The problem>
Use the entries below and reproduce exactly the lines from the one containing "Instruction: Choose the" down to the one containing "Given: Switch to grid view icon", both of them included.

=== Data for analysis ===

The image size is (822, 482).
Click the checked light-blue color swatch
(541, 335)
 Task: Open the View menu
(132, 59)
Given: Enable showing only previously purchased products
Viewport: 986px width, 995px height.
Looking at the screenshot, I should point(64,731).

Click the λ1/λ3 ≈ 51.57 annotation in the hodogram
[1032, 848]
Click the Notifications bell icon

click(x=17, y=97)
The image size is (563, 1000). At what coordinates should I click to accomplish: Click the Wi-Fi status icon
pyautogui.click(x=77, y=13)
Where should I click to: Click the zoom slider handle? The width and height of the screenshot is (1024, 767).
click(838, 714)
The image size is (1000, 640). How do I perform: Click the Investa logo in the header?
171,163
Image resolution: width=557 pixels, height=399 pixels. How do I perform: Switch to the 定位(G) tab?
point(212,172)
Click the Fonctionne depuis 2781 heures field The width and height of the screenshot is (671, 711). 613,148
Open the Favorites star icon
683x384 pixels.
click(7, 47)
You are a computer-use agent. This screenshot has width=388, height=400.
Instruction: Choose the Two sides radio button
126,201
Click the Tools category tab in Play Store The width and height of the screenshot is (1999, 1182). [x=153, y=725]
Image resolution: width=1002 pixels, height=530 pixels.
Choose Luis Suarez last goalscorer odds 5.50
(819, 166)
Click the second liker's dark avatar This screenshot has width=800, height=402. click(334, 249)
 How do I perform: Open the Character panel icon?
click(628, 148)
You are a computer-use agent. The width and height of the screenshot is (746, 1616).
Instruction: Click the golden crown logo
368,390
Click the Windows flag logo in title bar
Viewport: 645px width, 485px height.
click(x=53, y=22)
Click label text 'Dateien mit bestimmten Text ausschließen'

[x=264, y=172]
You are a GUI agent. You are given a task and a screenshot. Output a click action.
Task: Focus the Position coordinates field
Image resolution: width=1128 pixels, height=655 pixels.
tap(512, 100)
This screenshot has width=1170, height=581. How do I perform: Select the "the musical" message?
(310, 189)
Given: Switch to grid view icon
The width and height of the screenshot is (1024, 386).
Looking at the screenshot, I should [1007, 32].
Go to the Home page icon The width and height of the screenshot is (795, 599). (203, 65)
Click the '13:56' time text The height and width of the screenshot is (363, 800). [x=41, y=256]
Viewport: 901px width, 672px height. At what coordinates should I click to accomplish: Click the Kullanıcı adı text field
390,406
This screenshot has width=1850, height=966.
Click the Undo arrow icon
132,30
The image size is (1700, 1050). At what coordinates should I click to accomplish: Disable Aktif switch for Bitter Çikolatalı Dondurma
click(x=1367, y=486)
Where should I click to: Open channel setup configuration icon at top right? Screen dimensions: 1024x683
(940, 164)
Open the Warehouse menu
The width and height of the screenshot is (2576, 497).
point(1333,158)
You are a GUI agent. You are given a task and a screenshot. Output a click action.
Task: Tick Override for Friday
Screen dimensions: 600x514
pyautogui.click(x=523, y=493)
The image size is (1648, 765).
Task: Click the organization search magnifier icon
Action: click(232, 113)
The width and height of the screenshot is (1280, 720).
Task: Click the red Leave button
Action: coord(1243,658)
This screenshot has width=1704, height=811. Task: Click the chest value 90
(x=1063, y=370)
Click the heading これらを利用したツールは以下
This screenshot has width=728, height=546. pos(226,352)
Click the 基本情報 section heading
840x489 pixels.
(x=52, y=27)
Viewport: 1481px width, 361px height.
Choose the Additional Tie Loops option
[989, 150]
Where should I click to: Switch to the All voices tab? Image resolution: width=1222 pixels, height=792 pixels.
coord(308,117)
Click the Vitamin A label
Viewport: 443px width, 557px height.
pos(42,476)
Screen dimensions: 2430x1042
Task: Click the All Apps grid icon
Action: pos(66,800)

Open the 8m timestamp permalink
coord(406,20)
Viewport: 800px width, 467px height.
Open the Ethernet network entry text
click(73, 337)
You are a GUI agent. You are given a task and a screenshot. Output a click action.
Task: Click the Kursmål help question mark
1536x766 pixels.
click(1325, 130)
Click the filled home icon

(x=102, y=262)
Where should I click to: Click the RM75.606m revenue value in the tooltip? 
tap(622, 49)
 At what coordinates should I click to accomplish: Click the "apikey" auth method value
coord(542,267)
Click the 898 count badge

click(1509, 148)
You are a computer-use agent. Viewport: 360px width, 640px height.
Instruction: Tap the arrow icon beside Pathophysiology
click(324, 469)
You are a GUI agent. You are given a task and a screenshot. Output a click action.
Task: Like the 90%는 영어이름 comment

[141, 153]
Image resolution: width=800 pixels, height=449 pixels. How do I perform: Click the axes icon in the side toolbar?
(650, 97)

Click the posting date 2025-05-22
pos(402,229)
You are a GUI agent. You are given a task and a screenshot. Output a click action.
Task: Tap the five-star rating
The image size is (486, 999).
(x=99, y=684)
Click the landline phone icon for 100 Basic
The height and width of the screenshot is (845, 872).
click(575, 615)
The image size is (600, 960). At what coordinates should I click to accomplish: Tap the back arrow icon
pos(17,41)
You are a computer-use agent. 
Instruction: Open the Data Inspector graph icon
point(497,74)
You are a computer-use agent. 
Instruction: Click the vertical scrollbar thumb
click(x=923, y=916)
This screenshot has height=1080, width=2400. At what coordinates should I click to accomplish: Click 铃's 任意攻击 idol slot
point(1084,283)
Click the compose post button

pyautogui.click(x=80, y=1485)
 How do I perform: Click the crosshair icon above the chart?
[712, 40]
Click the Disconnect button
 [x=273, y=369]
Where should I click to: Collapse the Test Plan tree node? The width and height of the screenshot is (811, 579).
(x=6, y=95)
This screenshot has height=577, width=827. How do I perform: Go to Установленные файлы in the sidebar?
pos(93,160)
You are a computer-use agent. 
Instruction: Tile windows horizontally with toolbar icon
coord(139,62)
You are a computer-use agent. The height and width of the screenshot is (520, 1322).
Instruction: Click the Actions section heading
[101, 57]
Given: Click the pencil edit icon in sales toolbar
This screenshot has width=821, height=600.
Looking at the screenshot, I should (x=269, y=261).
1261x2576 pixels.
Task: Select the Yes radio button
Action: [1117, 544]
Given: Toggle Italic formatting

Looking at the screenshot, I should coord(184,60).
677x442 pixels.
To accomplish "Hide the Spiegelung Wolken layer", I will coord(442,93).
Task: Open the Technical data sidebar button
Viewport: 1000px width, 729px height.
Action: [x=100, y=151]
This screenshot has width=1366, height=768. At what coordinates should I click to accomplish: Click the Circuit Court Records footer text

===

Finished task>
Instruction: Choose the Two sides radio button
126,201
Click the Tools category tab in Play Store The width and height of the screenshot is (1999, 1182). [x=153, y=725]
Image resolution: width=1002 pixels, height=530 pixels.
Choose Luis Suarez last goalscorer odds 5.50
(819, 166)
Click the second liker's dark avatar This screenshot has width=800, height=402. click(334, 249)
 How do I perform: Open the Character panel icon?
click(628, 148)
You are a computer-use agent. The width and height of the screenshot is (746, 1616).
Instruction: Click the golden crown logo
368,390
Click the Windows flag logo in title bar
Viewport: 645px width, 485px height.
click(x=53, y=22)
Click label text 'Dateien mit bestimmten Text ausschließen'

[x=264, y=172]
You are a GUI agent. You are given a task and a screenshot. Output a click action.
Task: Focus the Position coordinates field
Image resolution: width=1128 pixels, height=655 pixels.
tap(512, 100)
This screenshot has width=1170, height=581. How do I perform: Select the "the musical" message?
(310, 189)
Given: Switch to grid view icon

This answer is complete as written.